SimpleNexus Webinar Mar. 24 on eClose Adoption

SimpleNexus will hold a webinar, The Lender’s Guide to Accelerating eClose Adoption, on Thursday, Mar. 24 from 2:00-3:00 p.m. ET.

Featured speakers include Jay Arneja, Group Product Manager, SimpleNexus; Michael R. Pulver, SVP – Residential Lending, Genesee Regional Bank; and Michael C. Ridgway, CEO and President, Community Title Network.

To register, click here.

Incenter Adds Mortgage Due Diligence, Document Management through Edgemac

Incenter LLC, Fort Washington, Pa., added Edgemac to its family of 11 companies.

Founded in 2006, Edgemac helps investors, originators and other industry participants evaluate loan quality so they can make informed risk management decisions when buying, selling or securitizing mortgages. The company offers loan file due diligence and related document management services to support the closing, purchase, sale and securitization of residential and business-purpose mortgage loans.

Homebridge Launches ‘Our Community’

Homebridge Financial Services Inc., Iselin, N.J., launched its “Our Community” hub on the company’s website. This resource provides transparency about Homebridge’s current diversity and inclusion internal workforce efforts and measures progress.

The overall D&I section and the new hub describe ongoing D&I initiatives at Homebridge, such as additional training resources for all associates, new human resources programs to assist associates in their career paths and an internal council created to promote diversity and inclusion within the company. Our Community also highlights a number of associate success stories nationwide, and shares publicly for the first time, initial metrics about Homebridge’s workforce demographics, as the company continues its journey to ensure a diverse and inclusive workplace for its associates.

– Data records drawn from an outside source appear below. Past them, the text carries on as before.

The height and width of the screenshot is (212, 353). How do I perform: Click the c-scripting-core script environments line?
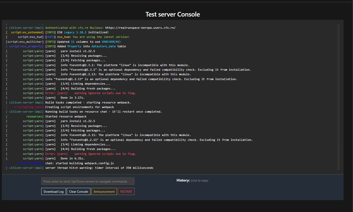79,107
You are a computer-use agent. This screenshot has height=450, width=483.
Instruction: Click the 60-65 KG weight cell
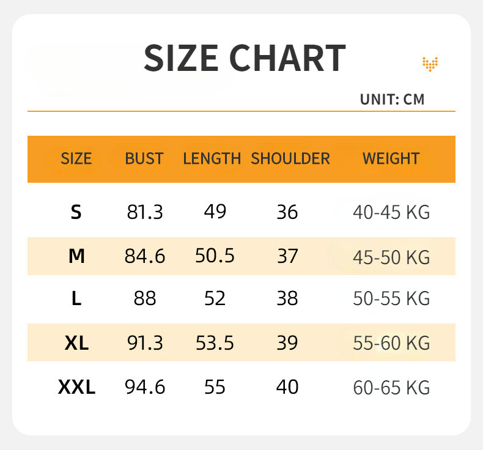pos(391,388)
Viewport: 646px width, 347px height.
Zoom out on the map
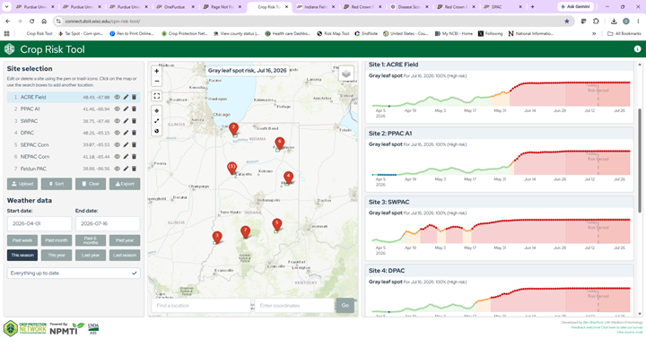point(156,81)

Plaza Home Mortgage Launches DCSR Investor Solutions

Plaza Home Mortgage, San Diego announced a new debt service coverage ratio investor loan program, DSCR Investor Solutions, that bases qualification on property cash-flows. The program provides investor financing up to $3.5 million and compliments Plaza’s Non-QM Solutions set.

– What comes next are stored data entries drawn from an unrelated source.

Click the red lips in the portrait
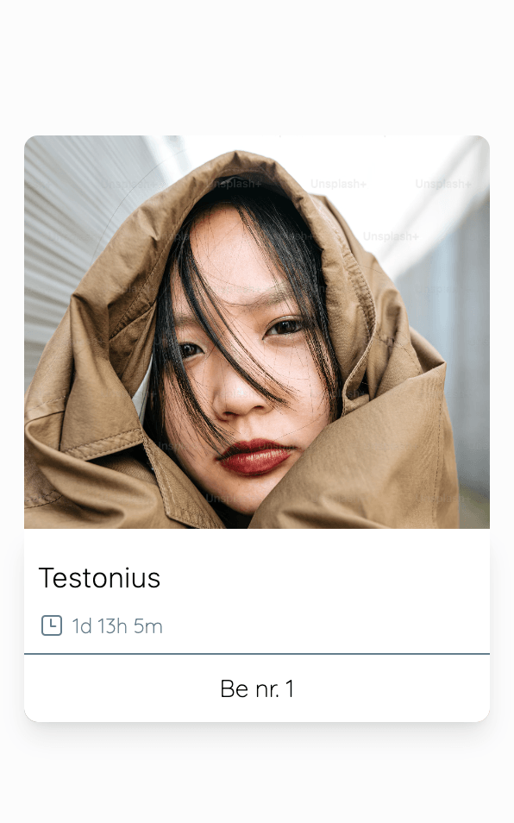 pos(255,456)
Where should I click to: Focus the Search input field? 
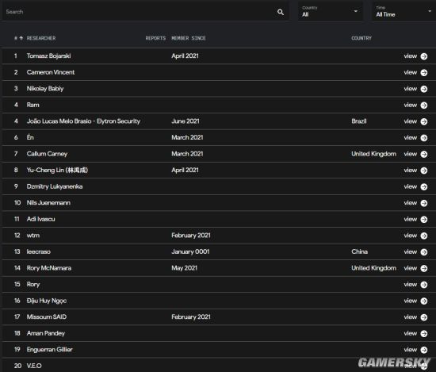(x=139, y=12)
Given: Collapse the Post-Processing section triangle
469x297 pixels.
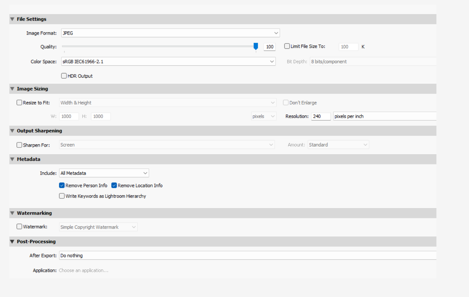Looking at the screenshot, I should point(12,242).
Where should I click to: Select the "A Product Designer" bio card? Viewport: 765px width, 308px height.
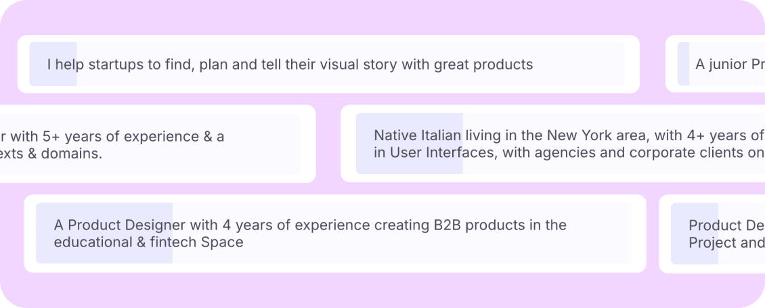(x=335, y=234)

Available through Plaza’s Wholesale Lending Division, DSCR Investor Solutions offers 30-year fixed fully amortized and 40-year fixed interest only loans with DSCR ratios as low as 0.75 percent. Qualification is based on property cash-flows and does not consider borrower income or employment. Loan amounts can range from $100,000 to $3.5 million with LTVs to 80% and FICO scores as low as 620. Property types include 1-unit SFR/PUDs, 2-4 units and condos. DSCR Investor Solutions is available with and without prepayment penalties.

Staircase Introduces Third-Party Service Waterfalls

Staircase, Philadelphia, launched new click-to-deploy technology that enables lenders to access a wider number of third-party service providers in waterfall fashion through their loan origination systems. The new technology removes the lengthy process of integrating new services and eliminates wait times when accessing automated borrower verifications and document classification and data extraction services.

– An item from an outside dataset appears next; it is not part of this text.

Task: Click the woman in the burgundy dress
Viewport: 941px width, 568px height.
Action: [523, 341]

Staircase’s click-to-deploy technology provides an automated, integrated loan processing workflow that starts with a lender’s preferred service partner for borrower verifications, document classification and data extraction. If there are no results or incomplete results, Staircase automatically goes to other partners in waterfall fashion until the process is complete. The result is an average reduction of 20 minutes of loan processing time and a reduction of four to six days in application-to-closing time.

ICE Mortgage Technology Updates Website to Display Real-Time Mortgage Data

ICE Mortgage Technology, Pleasanton, Calif., updated its website home page with access to real-time mortgage data with Insights by ICE Mortgage Technology. These interactive tools present data including 30-year note rates, closed loan rates, days to close and loan purpose information.

Interactive tools on the home page specifically include 30-year Note Rates; Average FICO Scores; Average Loan to Value; Average Debit to Income Ratios; Millennial Tracker; Days to Close; and Loan Purpose.